American signals intelligence satellite

USA-184, also known as NRO Launch 22 or NROL-22, is an American signals intelligence satellite, operated by the National Reconnaissance Office. Launched in 2006, it has been identified as the first in a new series of satellites which are replacing the earlier Trumpet spacecraft.

==Satellite==
USA-184 was launched by Boeing, using a Delta IV carrier rocket flying in the Medium+(4,2) configuration. The rocket was the first Delta IV to launch from Vandenberg Air Force Base, flying from Space Launch Complex 6, a launch pad originally constructed as part of abandoned plans for crewed launches from Vandenberg, originally using Titan rockets, and later Space Shuttles. The launch also marked the first launch of an Evolved Expendable Launch Vehicle from Vandenberg, and the first launch of an NRO payload on an EELV.

Liftoff took place at 03:33 UTC on 28 June 2006 (20:33 PDT on 27 June). The mission was identified as NRO Launch 22, and was the sixth flight of a Delta IV, with the flight number Delta 317, or D317.

The satellite's orbit and mission are officially classified, however like most classified spacecraft it has been located and tracked by amateur observers.
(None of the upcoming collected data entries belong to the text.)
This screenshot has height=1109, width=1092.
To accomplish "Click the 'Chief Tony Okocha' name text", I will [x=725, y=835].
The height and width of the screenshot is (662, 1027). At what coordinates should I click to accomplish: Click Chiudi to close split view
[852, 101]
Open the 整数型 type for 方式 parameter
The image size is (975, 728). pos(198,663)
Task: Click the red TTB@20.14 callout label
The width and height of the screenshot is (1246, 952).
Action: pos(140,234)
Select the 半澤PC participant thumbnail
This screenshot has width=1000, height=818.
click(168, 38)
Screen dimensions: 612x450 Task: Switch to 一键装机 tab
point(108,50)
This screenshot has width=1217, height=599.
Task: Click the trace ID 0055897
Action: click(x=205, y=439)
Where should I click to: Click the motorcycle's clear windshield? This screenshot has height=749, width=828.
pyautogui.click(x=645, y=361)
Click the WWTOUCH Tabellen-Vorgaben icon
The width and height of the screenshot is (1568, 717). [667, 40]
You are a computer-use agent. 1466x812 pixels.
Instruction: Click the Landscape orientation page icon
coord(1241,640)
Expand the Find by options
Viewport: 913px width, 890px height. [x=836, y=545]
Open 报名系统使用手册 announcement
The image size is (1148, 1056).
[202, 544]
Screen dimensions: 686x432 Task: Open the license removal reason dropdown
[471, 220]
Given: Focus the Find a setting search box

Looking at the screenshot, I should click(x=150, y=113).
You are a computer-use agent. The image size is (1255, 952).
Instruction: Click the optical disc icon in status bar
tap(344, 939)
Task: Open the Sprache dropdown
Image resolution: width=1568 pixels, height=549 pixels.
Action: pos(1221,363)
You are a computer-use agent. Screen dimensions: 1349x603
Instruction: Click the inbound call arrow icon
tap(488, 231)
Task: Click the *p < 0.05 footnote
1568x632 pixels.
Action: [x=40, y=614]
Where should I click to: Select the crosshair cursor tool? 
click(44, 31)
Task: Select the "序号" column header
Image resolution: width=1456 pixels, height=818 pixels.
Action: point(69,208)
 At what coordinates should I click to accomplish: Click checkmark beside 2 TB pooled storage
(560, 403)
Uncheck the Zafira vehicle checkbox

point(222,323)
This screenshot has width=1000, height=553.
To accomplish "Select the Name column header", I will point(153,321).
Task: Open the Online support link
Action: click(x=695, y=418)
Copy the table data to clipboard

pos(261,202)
It is in a Molniya orbit with a perigee of 1138 km, an apogee of 39210 km, and 63.2° of inclination. In addition to its SIGINT payload, USA-184 also carries two secondary instruments; the SBIRS-HEO-1 missile detection payload as part of the Space-Based Infrared System programme, and NASA's TWINS-1 or TWINS-A magnetospheric science instrument as part of the TWINS programme.